A partida esteve longe de ser pacífica. Houve quem desertasse e quem simplesmente lhe desse para andar pela cidade, onde, quase de certeza, a maioria nunca tinha estado. O avô contava que muitos embarcaram à força, “por ordem do Sidónio Pais, que os vendeu a todos aos ingleses por uma libra por cabeça”. Não era homem de ligar muito à política, mas do Sidónio Pais nunca gostou.
Os recrutas de Beja integraram o Regimento de Infantaria 17 do corpo Expedicionário Português (CEP), que embarcou para França a 21 de Agosto de 1917. Ninguém sabia muito bem o que iria encontrar, mas era certo que não seria bom e o avô Aniceto haveria de levar o coração na boca. Mesmo aos netos, que o consideravam um herói, reconheceu muitas vezes o medo que teve, que todos tinham, escondidos nas trincheiras à espera dos bombardeamentos alemães. Nunca matou ninguém, mas viu a morte de frente tantas vezes, que lhes perdeu a conta, porque, como maqueiro, tinha de recolher do campo de batalha os mortos e os feridos. Disso não gostava muito de falar. Preferia contar coisas sobre os alemães, que o fizeram prisioneiro a 9 de Abril de 1918, na histórica batalha de La Lys
Esteve oito meses em Wesel, junto à fronteira com a Holanda onde, nas margens do Reno, ficava o campo de prisioneiros de guerra de Friedrichsfeld. Desse tempo sobreviveu um postal, enviado à mãe, Joaquina Maria: “Minha querida mãe, muito lhe desejo a sua saúde e bem e assim como as minhas manas e meus sobrinhos e toda a nossa família que me pertence, que este seu filho goza saúde. Minha mãe, peço que me diga as novidades. Sem mais, abrace muito as minhas manas e recomende a toda a nossa vizinhança. Aniceto José”
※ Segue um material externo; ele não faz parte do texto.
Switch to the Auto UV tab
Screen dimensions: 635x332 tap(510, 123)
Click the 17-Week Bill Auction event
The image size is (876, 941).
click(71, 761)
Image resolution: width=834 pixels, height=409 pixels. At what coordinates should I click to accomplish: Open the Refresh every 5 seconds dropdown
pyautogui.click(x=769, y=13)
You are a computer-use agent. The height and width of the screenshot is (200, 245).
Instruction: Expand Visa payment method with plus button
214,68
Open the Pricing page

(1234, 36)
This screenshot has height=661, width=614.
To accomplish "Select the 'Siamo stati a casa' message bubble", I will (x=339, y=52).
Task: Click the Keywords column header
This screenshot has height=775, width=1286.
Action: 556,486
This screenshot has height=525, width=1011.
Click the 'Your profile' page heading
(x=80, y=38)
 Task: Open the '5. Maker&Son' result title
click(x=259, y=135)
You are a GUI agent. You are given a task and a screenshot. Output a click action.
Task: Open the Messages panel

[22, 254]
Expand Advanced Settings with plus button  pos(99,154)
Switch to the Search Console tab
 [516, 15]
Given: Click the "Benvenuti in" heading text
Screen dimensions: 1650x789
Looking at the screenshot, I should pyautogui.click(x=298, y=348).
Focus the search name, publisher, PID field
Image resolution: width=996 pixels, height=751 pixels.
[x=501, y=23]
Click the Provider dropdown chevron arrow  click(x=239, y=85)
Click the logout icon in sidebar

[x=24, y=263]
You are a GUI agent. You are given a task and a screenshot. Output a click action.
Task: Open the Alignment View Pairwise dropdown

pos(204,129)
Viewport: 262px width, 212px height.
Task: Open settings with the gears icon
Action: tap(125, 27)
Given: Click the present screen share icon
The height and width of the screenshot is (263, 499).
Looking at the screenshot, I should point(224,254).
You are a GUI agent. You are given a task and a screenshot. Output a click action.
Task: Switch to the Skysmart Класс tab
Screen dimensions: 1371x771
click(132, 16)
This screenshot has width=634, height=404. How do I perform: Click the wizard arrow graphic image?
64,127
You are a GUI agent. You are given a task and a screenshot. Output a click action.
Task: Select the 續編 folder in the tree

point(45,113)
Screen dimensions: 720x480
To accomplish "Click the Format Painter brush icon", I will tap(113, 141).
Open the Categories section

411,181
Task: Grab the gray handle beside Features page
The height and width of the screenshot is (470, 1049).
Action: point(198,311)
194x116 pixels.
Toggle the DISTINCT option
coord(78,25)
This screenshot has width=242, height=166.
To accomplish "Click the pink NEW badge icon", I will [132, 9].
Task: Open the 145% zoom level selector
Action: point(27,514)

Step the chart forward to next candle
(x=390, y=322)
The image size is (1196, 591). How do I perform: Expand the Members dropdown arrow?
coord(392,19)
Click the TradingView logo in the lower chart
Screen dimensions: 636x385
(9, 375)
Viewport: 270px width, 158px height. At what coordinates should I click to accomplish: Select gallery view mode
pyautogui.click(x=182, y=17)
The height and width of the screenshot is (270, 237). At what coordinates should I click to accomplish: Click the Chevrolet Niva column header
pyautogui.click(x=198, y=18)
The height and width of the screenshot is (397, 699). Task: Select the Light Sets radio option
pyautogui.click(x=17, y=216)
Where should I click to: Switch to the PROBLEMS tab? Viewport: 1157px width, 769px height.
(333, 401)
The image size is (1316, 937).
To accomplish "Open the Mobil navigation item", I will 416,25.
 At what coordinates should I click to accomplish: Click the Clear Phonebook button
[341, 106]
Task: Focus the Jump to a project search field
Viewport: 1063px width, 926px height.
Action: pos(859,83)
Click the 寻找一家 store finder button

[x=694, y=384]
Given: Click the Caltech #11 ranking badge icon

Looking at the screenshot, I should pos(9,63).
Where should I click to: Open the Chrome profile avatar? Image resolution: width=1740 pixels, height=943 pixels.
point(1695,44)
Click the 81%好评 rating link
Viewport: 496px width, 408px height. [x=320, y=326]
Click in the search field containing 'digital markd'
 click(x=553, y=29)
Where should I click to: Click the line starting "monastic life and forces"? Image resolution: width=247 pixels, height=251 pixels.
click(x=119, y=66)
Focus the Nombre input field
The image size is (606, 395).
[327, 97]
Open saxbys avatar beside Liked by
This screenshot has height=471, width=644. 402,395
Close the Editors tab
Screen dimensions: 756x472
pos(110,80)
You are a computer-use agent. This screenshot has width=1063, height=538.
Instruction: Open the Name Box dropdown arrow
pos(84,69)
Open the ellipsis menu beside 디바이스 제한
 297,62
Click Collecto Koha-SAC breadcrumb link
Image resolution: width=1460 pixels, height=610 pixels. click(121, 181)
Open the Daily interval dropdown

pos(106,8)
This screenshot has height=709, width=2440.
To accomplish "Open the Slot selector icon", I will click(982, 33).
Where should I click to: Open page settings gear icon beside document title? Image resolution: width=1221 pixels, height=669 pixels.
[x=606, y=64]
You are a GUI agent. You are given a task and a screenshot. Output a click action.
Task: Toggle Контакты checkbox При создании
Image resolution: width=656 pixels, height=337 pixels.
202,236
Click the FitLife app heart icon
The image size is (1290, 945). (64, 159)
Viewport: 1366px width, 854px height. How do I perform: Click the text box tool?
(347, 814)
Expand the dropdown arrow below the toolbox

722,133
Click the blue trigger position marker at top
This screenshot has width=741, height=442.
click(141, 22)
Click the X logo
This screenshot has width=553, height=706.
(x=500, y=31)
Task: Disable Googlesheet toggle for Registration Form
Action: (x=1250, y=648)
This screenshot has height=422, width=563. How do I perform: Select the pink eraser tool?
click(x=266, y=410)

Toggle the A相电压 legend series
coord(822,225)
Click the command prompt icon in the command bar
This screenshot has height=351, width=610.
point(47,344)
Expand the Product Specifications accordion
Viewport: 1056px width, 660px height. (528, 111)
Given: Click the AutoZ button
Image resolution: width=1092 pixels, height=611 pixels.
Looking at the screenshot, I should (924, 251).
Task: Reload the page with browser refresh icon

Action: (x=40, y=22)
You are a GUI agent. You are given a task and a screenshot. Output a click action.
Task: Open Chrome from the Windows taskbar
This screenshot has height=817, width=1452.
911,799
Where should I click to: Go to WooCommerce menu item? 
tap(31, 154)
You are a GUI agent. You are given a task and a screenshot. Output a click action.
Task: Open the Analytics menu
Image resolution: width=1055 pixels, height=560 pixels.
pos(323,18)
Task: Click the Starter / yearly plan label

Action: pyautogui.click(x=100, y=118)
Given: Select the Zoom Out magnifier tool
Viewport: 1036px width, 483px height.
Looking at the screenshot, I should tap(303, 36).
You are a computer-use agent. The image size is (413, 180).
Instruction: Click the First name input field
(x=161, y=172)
Aprendeu a ler na tropa, mas pedia a alguém que lhe escrevesse as cartas. E foi isso que deu origem a uma grande confusão, que levaria a família a dá-lo como morto: num outro postal que chegou ao Alentejo, lia-se que ele estava “na companhia do padrinho”, que também tinha ido para a guerra. Acontece que, pouco tempo antes, chegara a notícia de que o padrinho tinha morrido, pelo que a família pensou que aquela era uma forma de os colegas contornarem a censura que se fazia à correspondência dos prisioneiros e assim lhe dizerem que ele estava morto.
Aniceto regressou a Portugal a 18 de Janeiro de 1919, poucos dias depois de fazer 24 anos. Pediu a um compadre que fosse à frente, dar a notícia à mãe e às irmãs e assim evitar comoções, mas entre nós, os netos, imaginávamo-lo a chegar ao monte em apoteose, com as manas ainda de luto, a abraçá-lo e a desmaiarem de emoção.
Voltou à sua vida de lavrador, casou com Bárbara da Lança Palma e tiveram seis filhos, 10 netos, 13 bisnetos e quatro trinetos. Morreu tranquilamente, durante o sono, aos 88 anos.